- **Excerpt**
┄┄┄┄┄┄┄┄┄┄┄┄┄┄┄┄┄┄┄┄

The average Kubernetes cluster runs at 15-25% CPU utilization. That means teams are paying for three to six times more compute than they're using. Cost optimization isn't about being cheap — it's about reclaiming budget that's being wasted on idle capacity and reinvesting it where it matters.
This is a practical guide to finding and eliminating waste without making your systems fragile.
Understanding Where Your Money Goes
Before optimizing, you need visibility. Most teams are surprised to discover which workloads actually cost the most.
Cluster Visibility with Kubecost
Kubecost (open source) provides per-namespace, per-deployment, and per-label cost breakdowns:
# Install Kubecost
helm repo add kubecost https://kubecost.github.io/cost-analyzer/
helm upgrade --install kubecost kubecost/cost-analyzer \
--namespace kubecost \
--create-namespace \
--set kubecostToken="your-token-here"
# Forward to local
kubectl port-forward -n kubecost svc/kubecost-cost-analyzer 9090
With Kubecost running, you'll see allocation by namespace and deployment — which teams are spending what, and where the biggest opportunities are.

┄┄┄┄┄┄┄┄┄┄┄┄┄┄┄┄┄┄┄┄

- **Supplied entries**
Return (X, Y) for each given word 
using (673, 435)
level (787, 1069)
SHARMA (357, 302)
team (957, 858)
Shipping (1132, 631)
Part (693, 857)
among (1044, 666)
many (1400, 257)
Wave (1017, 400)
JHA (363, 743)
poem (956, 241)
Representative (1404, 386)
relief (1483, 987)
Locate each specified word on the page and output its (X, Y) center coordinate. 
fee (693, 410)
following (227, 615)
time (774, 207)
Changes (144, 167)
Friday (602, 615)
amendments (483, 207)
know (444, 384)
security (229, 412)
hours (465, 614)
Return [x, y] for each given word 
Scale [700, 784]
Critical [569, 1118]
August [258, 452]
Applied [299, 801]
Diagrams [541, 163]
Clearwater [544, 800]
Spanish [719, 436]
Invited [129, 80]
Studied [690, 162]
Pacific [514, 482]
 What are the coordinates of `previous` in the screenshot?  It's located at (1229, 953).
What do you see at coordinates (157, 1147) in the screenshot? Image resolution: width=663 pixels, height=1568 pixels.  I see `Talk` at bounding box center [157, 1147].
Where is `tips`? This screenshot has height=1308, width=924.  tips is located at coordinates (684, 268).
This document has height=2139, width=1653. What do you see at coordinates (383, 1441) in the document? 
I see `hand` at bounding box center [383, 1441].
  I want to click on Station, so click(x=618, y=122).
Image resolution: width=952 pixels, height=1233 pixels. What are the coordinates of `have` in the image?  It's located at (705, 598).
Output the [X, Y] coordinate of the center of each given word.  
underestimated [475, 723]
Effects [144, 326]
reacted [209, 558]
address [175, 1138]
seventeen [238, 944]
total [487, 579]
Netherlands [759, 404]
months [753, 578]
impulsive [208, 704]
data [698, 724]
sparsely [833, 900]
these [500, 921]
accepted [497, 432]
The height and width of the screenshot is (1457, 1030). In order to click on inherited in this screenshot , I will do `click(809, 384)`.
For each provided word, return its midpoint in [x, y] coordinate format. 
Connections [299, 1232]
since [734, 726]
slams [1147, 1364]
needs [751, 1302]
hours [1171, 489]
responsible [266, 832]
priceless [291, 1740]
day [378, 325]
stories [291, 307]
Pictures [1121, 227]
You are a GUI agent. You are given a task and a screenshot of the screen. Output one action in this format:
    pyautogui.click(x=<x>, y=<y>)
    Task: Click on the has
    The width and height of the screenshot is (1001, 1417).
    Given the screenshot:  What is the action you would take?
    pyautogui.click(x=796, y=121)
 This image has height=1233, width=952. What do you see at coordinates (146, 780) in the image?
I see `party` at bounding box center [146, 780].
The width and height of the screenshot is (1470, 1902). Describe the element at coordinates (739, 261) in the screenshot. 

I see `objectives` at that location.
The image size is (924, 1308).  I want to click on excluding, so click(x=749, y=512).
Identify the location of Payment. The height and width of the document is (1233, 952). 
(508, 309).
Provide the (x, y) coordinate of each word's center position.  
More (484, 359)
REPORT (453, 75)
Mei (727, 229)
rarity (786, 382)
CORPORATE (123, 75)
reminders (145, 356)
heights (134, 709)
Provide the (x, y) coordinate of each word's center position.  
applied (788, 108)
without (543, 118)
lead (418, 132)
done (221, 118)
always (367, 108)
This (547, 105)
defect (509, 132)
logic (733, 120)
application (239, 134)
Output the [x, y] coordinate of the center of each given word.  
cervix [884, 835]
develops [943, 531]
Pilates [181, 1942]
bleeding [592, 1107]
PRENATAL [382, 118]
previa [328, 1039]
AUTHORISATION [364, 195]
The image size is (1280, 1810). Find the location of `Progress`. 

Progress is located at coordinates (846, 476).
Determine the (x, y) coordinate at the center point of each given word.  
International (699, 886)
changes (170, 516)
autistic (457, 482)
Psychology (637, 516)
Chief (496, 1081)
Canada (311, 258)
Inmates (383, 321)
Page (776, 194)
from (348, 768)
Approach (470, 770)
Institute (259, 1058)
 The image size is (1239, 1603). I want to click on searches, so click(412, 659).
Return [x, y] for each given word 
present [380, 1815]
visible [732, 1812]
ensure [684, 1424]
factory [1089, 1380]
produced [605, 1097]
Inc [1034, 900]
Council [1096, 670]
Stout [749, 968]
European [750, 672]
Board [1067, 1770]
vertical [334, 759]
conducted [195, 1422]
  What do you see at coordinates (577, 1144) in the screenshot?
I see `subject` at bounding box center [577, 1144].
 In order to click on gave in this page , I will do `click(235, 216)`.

┄┄┄┄┄┄┄┄┄┄┄┄┄┄┄┄┄┄┄┄

- **Problem set**
a. Reproduce verbatim everything in the Kubernetes cost guide from "The average Kubernetes" down to "your systems fragile.".
b. Answer these questions using the Kubernetes cost guide:
(i) What CPU utilization does the average Kubernetes cluster run at?
(ii) Into which namespace is Kubecost installed?
(iii) Which port does the port-forward command use?
The records are separate material with no connection to the Kubernetes cost guide.

- **Final results**
a.
The average Kubernetes cluster runs at 15-25% CPU utilization. That means teams are paying for three to six times more compute than they're using. Cost optimization isn't about being cheap — it's about reclaiming budget that's being wasted on idle capacity and reinvesting it where it matters.
This is a practical guide to finding and eliminating waste without making your systems fragile.

b.
(i) 15-25%
(ii) kubecost
(iii) 9090